The last step is to create an OptimisationMethodModel specification for the calibration procedure itself, which we then supply to an OptimisationMethod calibrator. We’ll use the Bayesian Optimisation method with the expected improvement acquisition function via the Emukit engine.

specification = OptimisationMethodModel(
	experiment_name="emukit_optimisation",
	parameter_spec=parameter_spec,
	observed_data=observed_data.dotI.values,
	acquisition_func="ei",
	n_init=20,
	n_iterations=25,
	n_samples=100,
	directions=["minimize"],
	output_labels=["Number of Infected"],
	method_kwargs=dict(noise_var=1e-4),
    calibration_func_kwargs=dict(t=observed_data.day),
)

calibrator = OptimisationMethod(
	calibration_func=objective, specification=specification, engine="emukit"
)

Finally, we’ll run the calibration procedure. This is composed of 3 steps:

  1. Specify: Define your calibration problem: Parameter distributions, observed data, objective/discrepancy function, and calibration settings (like algorithm, directions, iterations)

  2. Execute: Run the actual calibration process (simulation + optimization/inference)

  3. Analyze: Process, summarize, and optionally save plots/metrics of the calibration results

Or SEA.

calibrator.specify().execute().analyze()
<calisim.optimisation.implementation.OptimisationMethod at 0x7fa73e85e530>
../../_images/4f78e6a4fe5b4107f8bad490e449e1e0293aa4500b0f26b88c909525e80876a8.png
emukit_results = pd.DataFrame([
    { "parameter": estimate.name, "estimate": estimate.estimate, "ground truth": model.GROUND_TRUTH[estimate.name] }
    for estimate in calibrator.get_parameter_estimates().estimates
])
emukit_results
parameter estimate ground truth
0 beta 0.398069 0.4
1 gamma 0.108188 0.1

The optimiser is able to retrieve the ground-truth parameter values from our simulation study.

Black-Box Optimisation via Efficient Global Optimisation

Again, let’s use calisim to perform calibration via black-box optimisation using the simulated and observed number of infections. Rather than performing using Bayesian optimisation via a Gaussian process surrogate model using EmuKit, let’s perform Efficient Global Optimisation using a Kriging surrogate via OpenTurns.
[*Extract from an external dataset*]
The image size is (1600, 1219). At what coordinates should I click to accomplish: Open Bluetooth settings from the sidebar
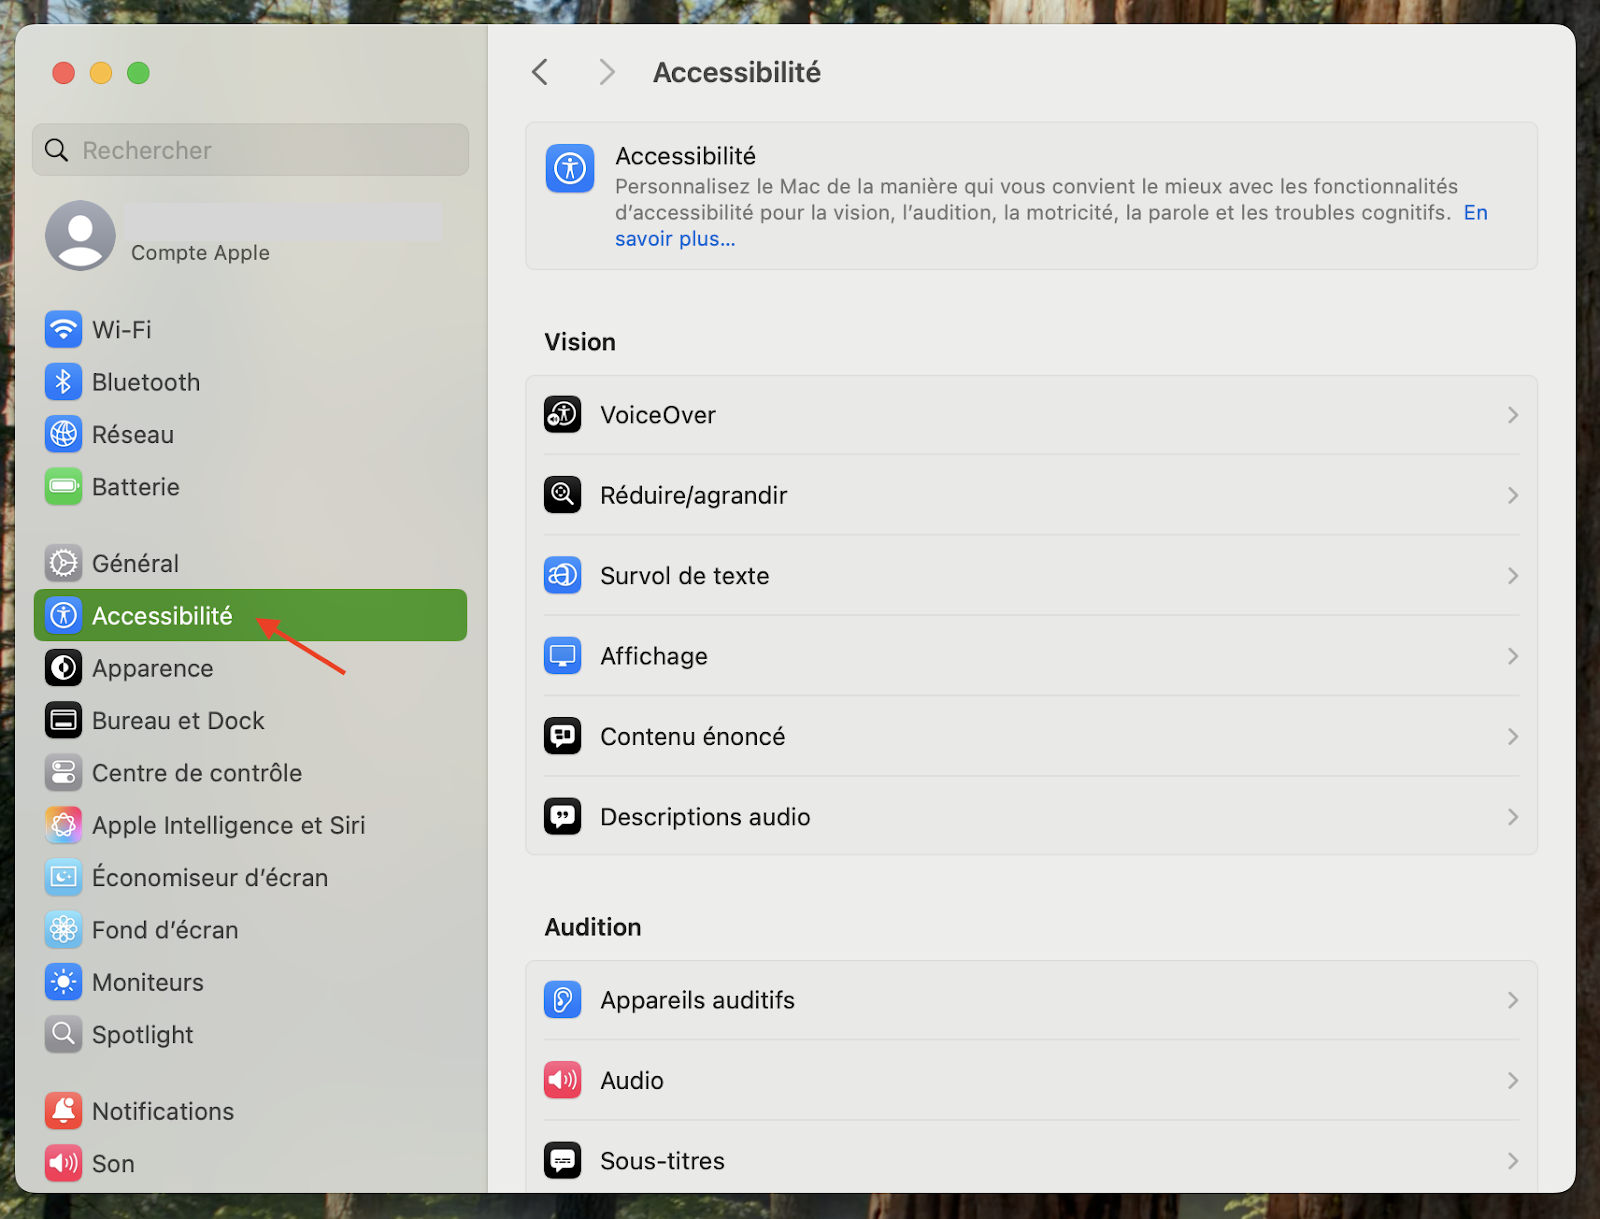tap(146, 382)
We can reuse the parameter specification and objective function, but we’ll need to create a new OptimisationMethodModel specification and OptimisationMethod calibrator:

specification = OptimisationMethodModel(
	experiment_name="openturns_optimisation",
	parameter_spec=parameter_spec,
	observed_data=observed_data.dotI.values,
	method="kriging",
	n_init=20,
	n_iterations=25,
	n_out=1,
	directions=["minimize"],
	output_labels=["Number of Infected"],
    calibration_func_kwargs=dict(t=observed_data.day),
)

calibrator = OptimisationMethod(
	calibration_func=objective, specification=specification, engine="openturns"
)

calibrator.specify().execute().analyze()
<calisim.optimisation.implementation.OptimisationMethod at 0x7fa73e58c460>
../../_images/5de25f663d82ba6b2ba6303b4ff26bf12c0233daab95eb3dfb2208237c1bf3a1.png ../../_images/7f9eeddf3fdb3ffa55b90cd7ba7d2ae05057c6c5b5a790d34ac9df8e1514790f.png
openturns_results = pd.DataFrame([
    { "parameter": estimate.name, "estimate": estimate.estimate, "ground truth": model.GROUND_TRUTH[estimate.name] }
    for estimate in calibrator.get_parameter_estimates().estimates
])
openturns_results
parameter estimate ground truth
0 beta 0.399979 0.4
1 gamma 0.099978 0.1

We can see that OpenTurns is also able to recover the ground truth parameters.